The Associated Press data journalism team combines news applications development, data engineering, news automation, data analysis and data visualization. We work with journalists across the world -- not only our AP colleagues, but also journalists at member and partner organizations. We cover every beat AP covers, from government and politics to environment and education, and we are dedicated to making data journalism more accessible to everyone while maintaining the high standards of all AP journalism.

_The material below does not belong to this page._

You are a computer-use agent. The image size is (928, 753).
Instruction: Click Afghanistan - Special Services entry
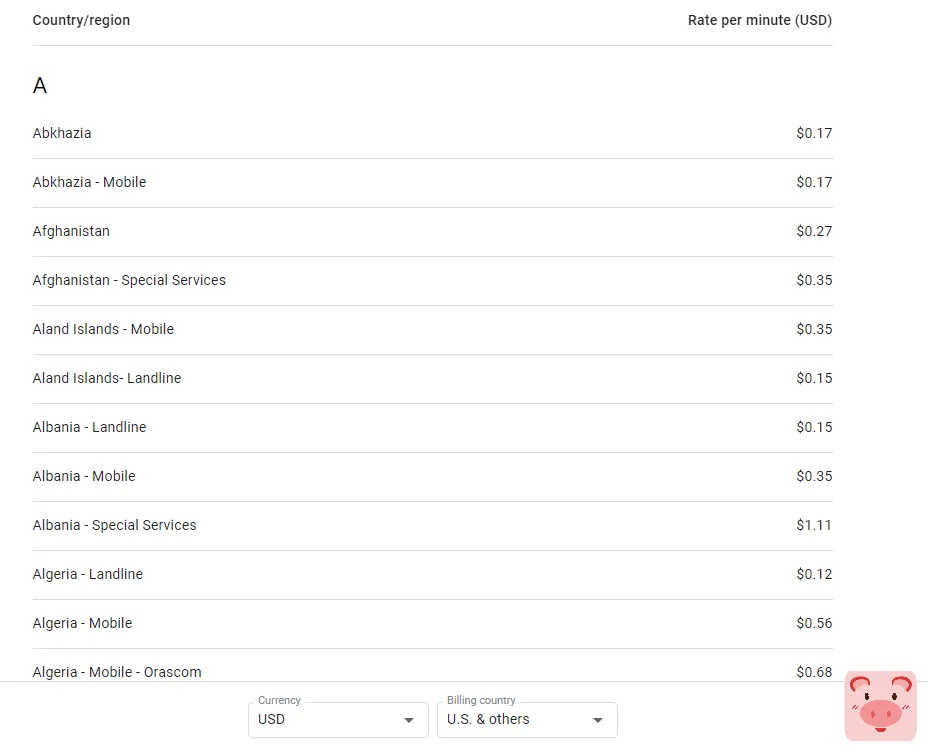(129, 280)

Our work may appear as a full text story, a crucial paragraph in a longer story or as a graphic or interactive. We deliver election results maps, contribute to breaking news and to long-term investigations and enterprise. We build tools used across the newsroom, allowing reporters who don’t code to create their own interactive digital content. In many cases, the most important product we deliver is the data itself -- vetted and documented, with full details on our methodology -- for other news organizations to create a version of the story that is right for their audience. For the past year, we\'ve been working with data sharing platform data.world to make the data behind our work available, which has led to hundreds of text and visual stories that would not otherwise have been possible.
The team has also made critical contributions to the wider data journalism community in the past year. For the first time the AP Stylebook included a a complete section on data journalism. The chapter, written by members of the data team, covers everything from evaluating data sources to acquiring data to writing with numbers. It also sets basic standards for reproducible analysis and data visualization.
The AP has also started looking for opportunities to collaborate with member news organizations as well as those outside of journalism on issues of vital public interest. Our first effort in this space is Sunshine Hub, an online tool that brings together AP journalists, member news organizations, and First Amendment advocates from around the country to keep tabs on state laws that could affect access to government information. Through the portal, users can identify and tag relevant state legislation, track its progress through the legislature and discuss bills with other members to identify cross-state trends.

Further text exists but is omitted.